• [OBIETTIVO]: Spiega, in base al brano sull'artista Zoran Music e su Venezia, in che modo la regione di cui si parla all'inizio ha contribuito alla potenza della Serenissima.

• [BRANO DEL DOCUMENTO]:
- - - - -
Ma sono ormai secoli che i nostri signori veneziani hanno completamente
disboscato, senza alcuno scrupolo, questa regione – coperta un tempo di
querce, il cui legno è servito per farne le famose palafitte su cui è
costruita Venezia. Senza parlare degli alberi delle sue galere. Come
vede il mio paese ha contribuito a modo suo alla potenza della
Serenissima”.
La Dominante, insomma, oltre a impossessarsi di quelle terre, ne trasse
giovamento fagocitandone i frutti più interessanti. Destino simile toccò
all’artista Music, “rapito” per sua stessa ammissione da
quell’affascinante e secolare civiltà: “A Venezia ritrovai l’Occidente e
l’Oriente intimamente riuniti attraverso l’antica civiltà veneziana
nella quale c’era in fondo la mia tradizione, la mia verità. Dalle icone
ortodosse, dagli affreschi dei monasteri serbi, passando per i mosaici
bizantini, mi sembrò di approdare direttamente sulla soglia dell’arte
moderna. È a Venezia che si sviluppa la mia opera più ragionata e
personale. Fino a quel momento, credo, non avevo ancora una personalità
ben definita”.
Zoran Music, Motivo Dalmata 1955.
Litografia.
Zoran Music, Cavallini, 1953. Litografia.
Se fra le lagune, nel
secondo dopoguerra, egli elabora i suoi famosi Cavallini e meglio
definisce i Motivi dalmati, d’altro canto sente la necessità di
penetrare l’ambiente circostante, di inserirsi in una tradizione
secolare, che prevede lo studio di quell’impareggiabile paesaggio urbano
offerto dalla città dei dogi. Nascono allora i cosiddetti acquerelli
veneziani, dove il medium pittorico adottato permette all’artista
di creare visioni luminose, intrise d’una serenità di afflato e di
contenuti.
- - - - -
• [DATI REGISTRATI]:

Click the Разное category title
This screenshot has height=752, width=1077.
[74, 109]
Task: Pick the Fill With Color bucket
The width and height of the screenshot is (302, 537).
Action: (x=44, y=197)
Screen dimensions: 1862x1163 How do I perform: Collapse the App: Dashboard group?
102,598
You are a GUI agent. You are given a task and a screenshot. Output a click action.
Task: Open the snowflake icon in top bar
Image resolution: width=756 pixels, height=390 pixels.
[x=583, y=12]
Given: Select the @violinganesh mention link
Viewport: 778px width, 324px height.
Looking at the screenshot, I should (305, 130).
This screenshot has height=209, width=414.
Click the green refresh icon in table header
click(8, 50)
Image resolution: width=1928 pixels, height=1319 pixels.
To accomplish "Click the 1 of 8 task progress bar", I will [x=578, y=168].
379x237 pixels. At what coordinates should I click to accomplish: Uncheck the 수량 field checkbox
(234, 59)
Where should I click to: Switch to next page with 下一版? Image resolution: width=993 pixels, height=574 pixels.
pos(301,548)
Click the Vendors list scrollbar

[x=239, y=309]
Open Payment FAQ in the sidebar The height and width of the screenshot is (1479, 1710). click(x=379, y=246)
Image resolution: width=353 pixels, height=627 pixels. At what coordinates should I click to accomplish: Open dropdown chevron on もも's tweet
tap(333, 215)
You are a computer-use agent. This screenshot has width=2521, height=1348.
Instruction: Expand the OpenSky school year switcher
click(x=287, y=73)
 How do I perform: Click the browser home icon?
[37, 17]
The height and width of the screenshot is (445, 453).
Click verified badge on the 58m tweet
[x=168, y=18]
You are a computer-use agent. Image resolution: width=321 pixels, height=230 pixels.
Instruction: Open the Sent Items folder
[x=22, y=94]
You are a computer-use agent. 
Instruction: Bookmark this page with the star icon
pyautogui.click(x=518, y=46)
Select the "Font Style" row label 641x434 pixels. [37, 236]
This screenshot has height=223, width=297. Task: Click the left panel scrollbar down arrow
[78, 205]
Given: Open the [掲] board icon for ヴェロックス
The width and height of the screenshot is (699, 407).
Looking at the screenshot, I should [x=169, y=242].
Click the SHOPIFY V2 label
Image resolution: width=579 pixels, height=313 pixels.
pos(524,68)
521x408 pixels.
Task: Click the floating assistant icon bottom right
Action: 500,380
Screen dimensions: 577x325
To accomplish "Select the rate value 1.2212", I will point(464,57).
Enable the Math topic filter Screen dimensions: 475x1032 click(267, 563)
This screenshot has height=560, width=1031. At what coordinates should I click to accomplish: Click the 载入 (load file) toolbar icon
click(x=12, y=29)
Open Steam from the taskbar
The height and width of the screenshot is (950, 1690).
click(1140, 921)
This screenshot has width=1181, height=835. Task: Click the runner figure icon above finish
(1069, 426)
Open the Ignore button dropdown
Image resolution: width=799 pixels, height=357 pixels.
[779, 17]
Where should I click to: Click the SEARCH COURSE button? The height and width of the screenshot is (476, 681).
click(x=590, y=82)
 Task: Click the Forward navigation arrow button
- - - - -
• [ESITO DEL COMPITO]: La regione era coperta un tempo di querce, che i veneziani hanno abbattuto disboscandola completamente. Il legno di quelle querce è servito per le famose palafitte su cui è costruita Venezia e anche per gli alberi delle sue galere.